Limited quantities of goods were shipped in, and immediately soared in value in the thriving black-market as rationing had not been lifted.
There was no small-scale crime, as there was before the war — shirts stolen off washing lines, wallets hooked off tables through vertical window bars using bamboo poles and wire — because no one had anything worth stealing. But there were crimes no stable country would tolerate; thieving on a scale difficult under normal circumstances. Trucks with armed bandits would pull up outside a warehouse, hold up the watchmen, and empty it of whole lorry-loads of goods. The Japs would have beheaded those they caught stealing and displayed their rotting heads on steel spikes where there was a lot of human traffic, to instil fear into the unknown gangs, but the British were too hamstrung with a good Christian civilised sense of justice to meet evil with equally evil measures.
Philippa and Vicky read about the brazen lootings in the newspapers with anger and frustration and when Keh returned from Malaya they sat around many an evening talking about them.
Since Keh appeared on the scene, Philippa was asked over to Vicky’s flat about once a fortnight only. They would sit and drink and talk and Keh would go out and ‘buy-back’, as he described it, dinner from street stalls. Philippa would leave soon after dinner. She did not linger there as she used to during the Occupation. Or stop over for the night with the warmth of Vicky.
Philippa began to get interested in Chinese astrological signs about that time. Mrs Teoh at her school talked about them periodically after lunch and Philippa made notes, not telling Mrs Teoh in case that caused her spontaneous flow to dry up.
Keh had said he was a tiger. And so was Philippa.

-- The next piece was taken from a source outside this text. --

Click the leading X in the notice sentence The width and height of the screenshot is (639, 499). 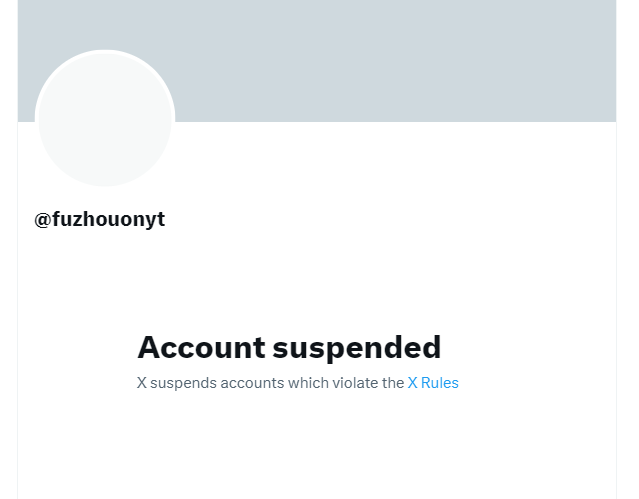(142, 382)
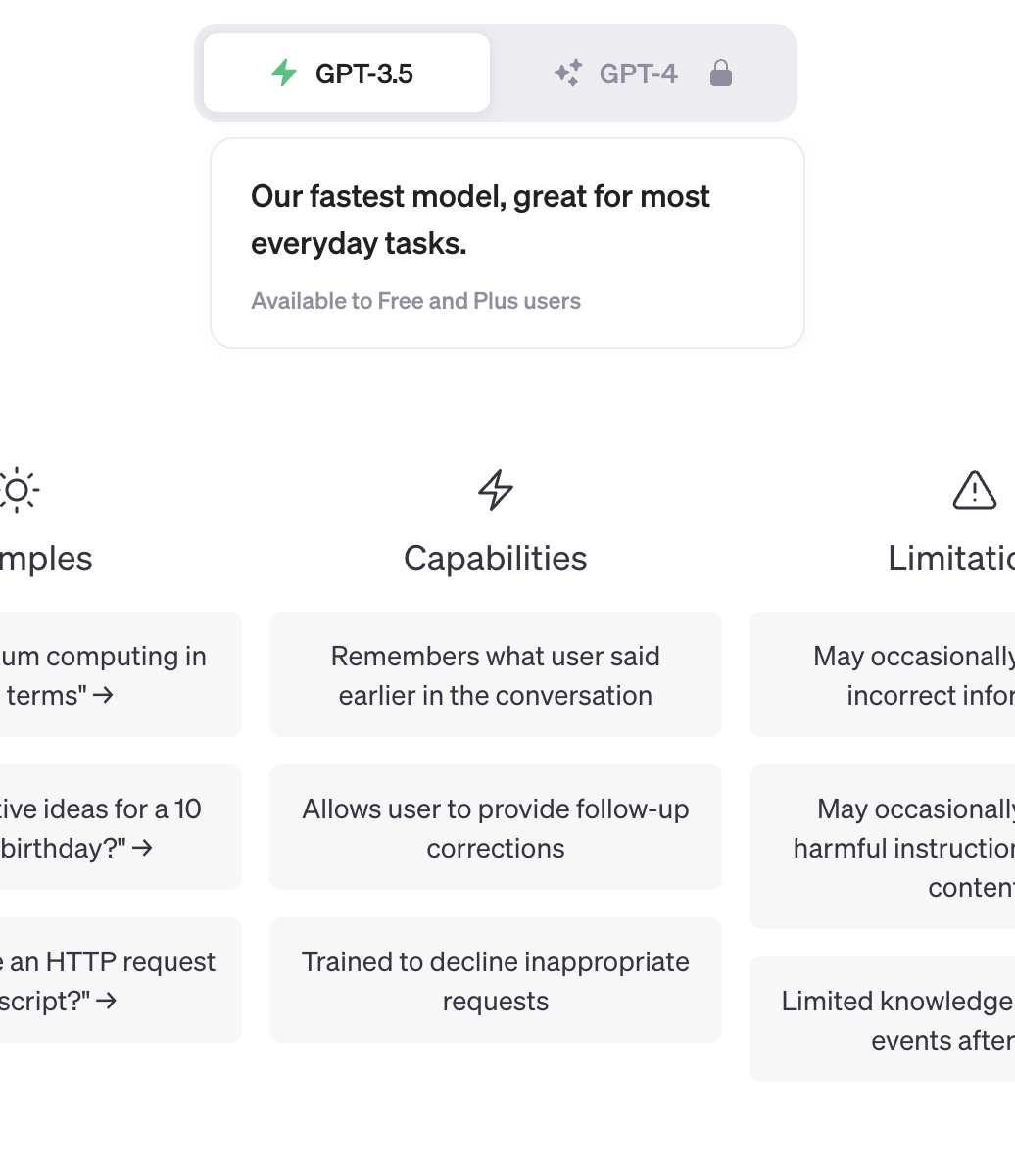The width and height of the screenshot is (1015, 1176).
Task: Switch to the GPT-4 model tab
Action: tap(642, 73)
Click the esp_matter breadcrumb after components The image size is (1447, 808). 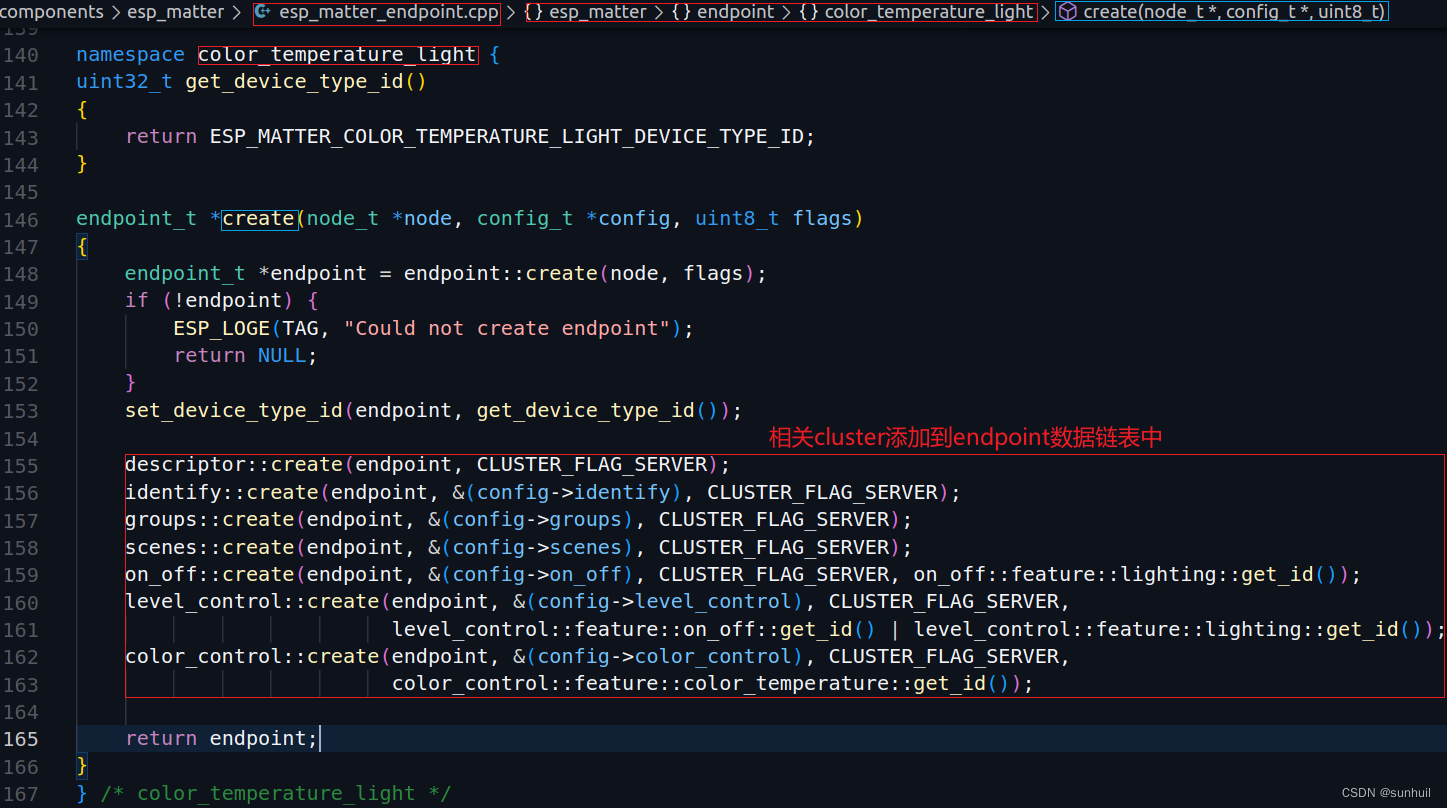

Philippa believed that all Mrs Teoh told her about the tiger applied to her. She had not compared the Chinese and the western signs then. And so she studied Keh, looking for the tiger.
She saw all the tiger traits in him: courage, charisma, boundless energy, quick wit, originality in thinking, restlessness, adaptability, honesty, to himself and to others. Like her, he was impulsive, spent money without thinking, was blunt, delayed decisions.
Alert as the tiger he was, Keh saw Philippa watching him like a tiger. He was suspicious of her.
Then one day Mrs Teoh told her that tiger and tiger could not mate. Philippa disagreed, believing that people who reacted in the same way, thrilled to the same stimuli, well matched in the sharpness of each other’s minds, driving themselves with similar honesty must surely click. But later she saw that the energy, the impulsiveness, the sensitivity of two tigers facing each other could overwhelm the clear mental commonalities.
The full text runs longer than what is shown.